Exercising the cingulate cortex is only the start. The Brown University study is a new entry in an increasingly fertile field of science about how we can alter the brain’s responses to try and rewire, shift, and disable implicit biases, preventing racist responses and creating a more racially harmonious world. Glass-half-full thinking? Maybe, but as we’ll see, the science behind it is solid, if complex.

A study in 2015 showed that implicit bias, both racial and sexual, can be targeted in another way: through sleep training. Participants were given “counter-bias training,” where faces were shown with non-stereotypical words beside them (black faces, for instance, had positive words like “sunshine”) while certain distinctive sounds played. When those sounds were played again, at an unobtrusive volume, during the participants’ afternoon naps, they showed that the effects stuck: they associated the positive words with the pictures more readily. This sort of approach is gaining increasing popularity; the Washington Post reported in August that the Justice Department is attempting to instal implicit bias training across multiple levels in response to evidence of racial prejudice in the nation’s police force (though some people are a bit skeptical about whether it will work).

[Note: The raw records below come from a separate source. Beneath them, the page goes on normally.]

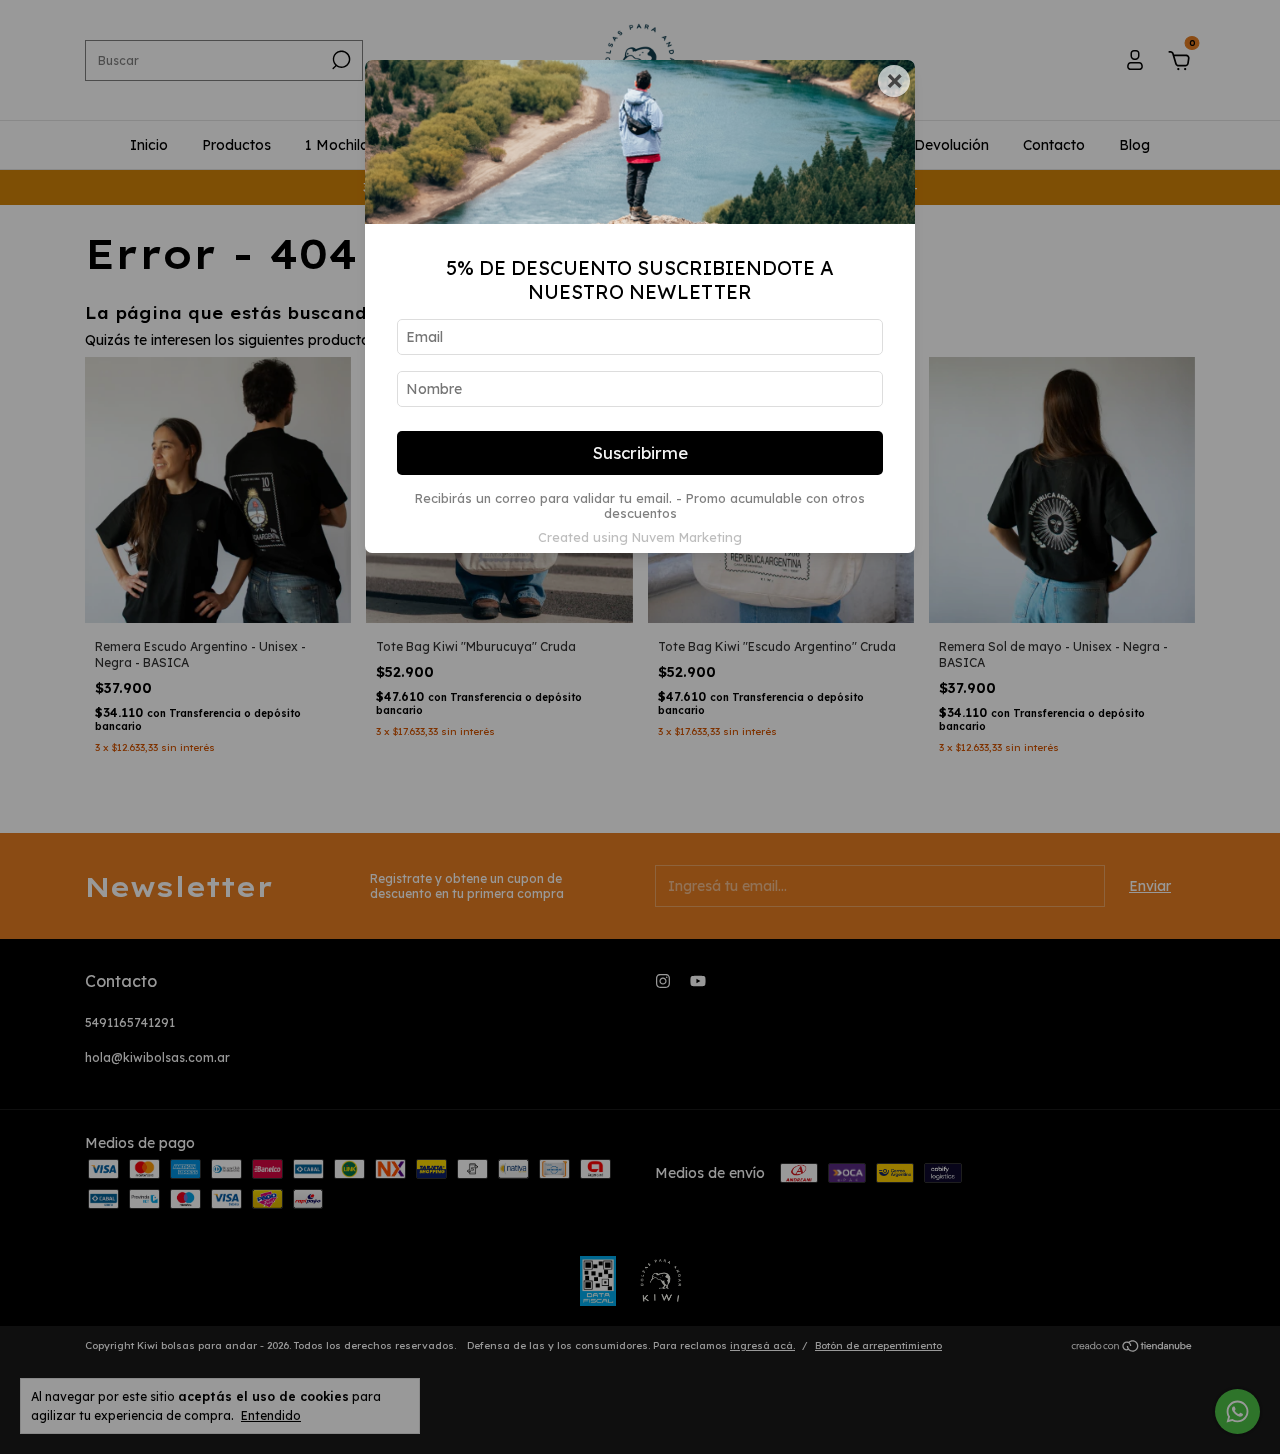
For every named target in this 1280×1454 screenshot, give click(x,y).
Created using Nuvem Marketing (640, 537)
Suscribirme (640, 452)
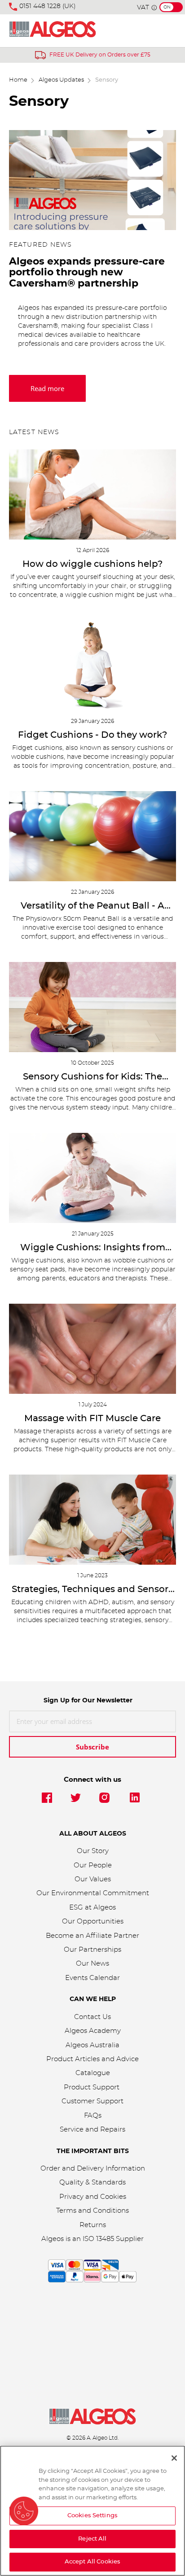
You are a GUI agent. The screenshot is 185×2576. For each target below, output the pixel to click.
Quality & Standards (92, 2182)
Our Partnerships (92, 1949)
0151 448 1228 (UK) (47, 6)
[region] (92, 2510)
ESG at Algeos (92, 1907)
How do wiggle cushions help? (92, 564)
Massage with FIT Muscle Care (92, 1418)
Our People (93, 1865)
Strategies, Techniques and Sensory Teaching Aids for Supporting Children (92, 1590)
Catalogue (92, 2073)
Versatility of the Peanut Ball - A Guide (92, 906)
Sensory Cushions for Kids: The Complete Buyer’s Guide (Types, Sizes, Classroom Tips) (92, 1077)
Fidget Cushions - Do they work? (92, 735)
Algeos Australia (92, 2045)
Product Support (92, 2087)
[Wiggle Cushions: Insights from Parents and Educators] (92, 1178)
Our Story (93, 1851)
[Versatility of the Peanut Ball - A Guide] (92, 836)
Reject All (92, 2539)
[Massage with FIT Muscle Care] (92, 1349)
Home (18, 80)
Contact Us (92, 2017)
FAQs (92, 2115)
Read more (47, 388)
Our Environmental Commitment (92, 1893)
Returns (92, 2225)
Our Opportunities (92, 1921)
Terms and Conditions (92, 2210)
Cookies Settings (92, 2516)
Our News (92, 1963)
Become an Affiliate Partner (92, 1935)
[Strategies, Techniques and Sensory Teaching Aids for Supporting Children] (92, 1520)
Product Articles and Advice (92, 2059)
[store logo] (52, 30)
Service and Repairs (92, 2129)
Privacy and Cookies (92, 2196)
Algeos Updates (61, 80)
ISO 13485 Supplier (113, 2239)
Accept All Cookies (92, 2562)
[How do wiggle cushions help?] (92, 494)
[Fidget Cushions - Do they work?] (92, 665)
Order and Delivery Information (92, 2168)
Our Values (93, 1879)
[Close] (174, 2458)
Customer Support (92, 2101)
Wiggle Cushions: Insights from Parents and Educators (92, 1248)
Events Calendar (92, 1978)
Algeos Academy (93, 2031)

There are other methods, but they haven’t necessarily met with great success. One much-hyped idea was to artificially increase empathy,making people sympathize with those of other races through stories or movies; but The Atlantic reported in July that researchers had found these measures didn’t have great success, with one notable exception. If white participants were read stories in which they were being attacked by a vicious white person and saved by a valiant, heroic black person, their implicit bias scores plummeted; but without the vicious white villain, the story had little to no effect.